The trail is a well-marked backcountry trail, mostly easy to follow, though there are one or two spots where a hiker could get off-trail. As always keep your eyes open and stay alert. As mentioned, the trail is quite dry with just a few small streams to hop over. There aren’t any bridges or boardwalks on this trail, there’s no need, but again, there are lots and lots of rocks. You’ll find yourself scrambling over them both up and downhill.
The trail goes up and down, up and down. There aren’t too many flats spots, but that’s fine. This isn’t a race — even though some crazy guy went flying past us on a trail run — so there’s plenty of time so stop and catch your breath if you need to. There are a few lookoffs along the trail — Skull Rock, Rolling Stone, Harbour, and of course, Admiral Lake — to stop, take off your pack and take a well-deserved rest. When the weather’s not completely foggy there are beautiful, wide vistas to take in while eating a chocolate or granola bar. Bring lots of water, on a warm day you’ll go through it all. If you’ve got a water filter, bring that too just in case as there are few spots along the trail to fill up if you find yourself low on water.
The day I hiked the trail, the entire Musqudoboit Valley was socked in with fog. It would’ve been nice to have a rewarding view for the sore legs but I didn’t mind. The fog added a little drama to the place and kept the hike a comfortable temperature. Thankfully there are signs along the trail to tell you where you’ve arrived, when the fog’s as thick as this, there’s no way to get your bearings from the surrounding landscape!
After a couple of hours and some tired legs, we finally started heading downhill for good. Time to get the front of the legs burning! After eventually making our way all the way down the escarpment we were back on flat land.
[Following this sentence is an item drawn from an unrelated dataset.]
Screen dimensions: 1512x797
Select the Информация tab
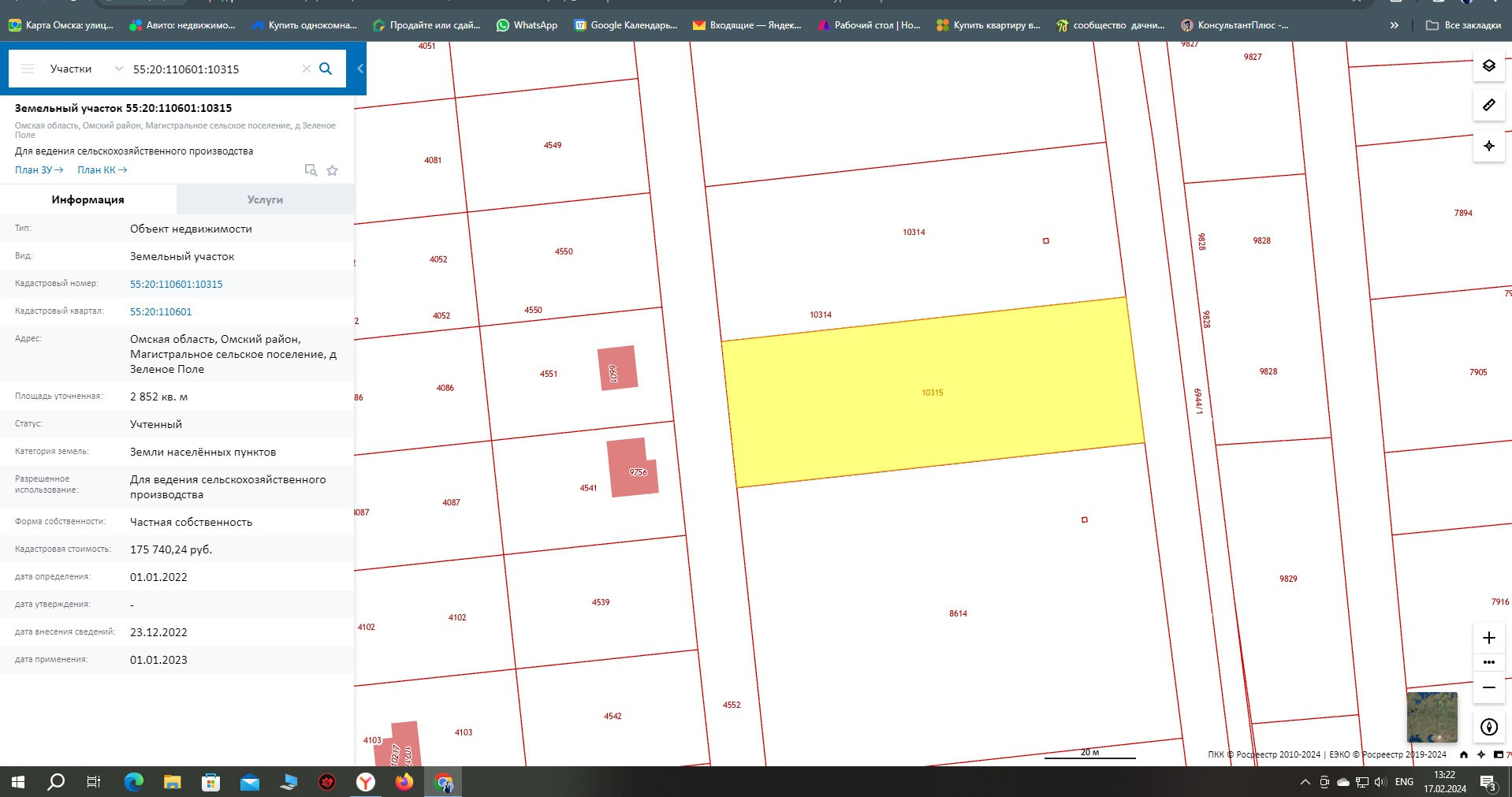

The trail association has done a fantastic job of putting two large benches and a pit toilet right at the end of the trail, where it meets the rail trail. A perfect spot to stop and relax for a few minutes, maybe take your boots off and let your feet breathe, or enjoy another well-deserved snack. From here it’s an easy walk back to the parking lot.
If you’re interested in doing the North/South Granite Ridge trail, the Admiral Lake Loop is a great introduction. You’ll experience much of the same terrain but in a shorter distance. It’ll give you a good idea of what you’re in for on the longer trails. Overall, this is a great backcountry trail that provides a real challenge and wonderful views, if the sun’s out!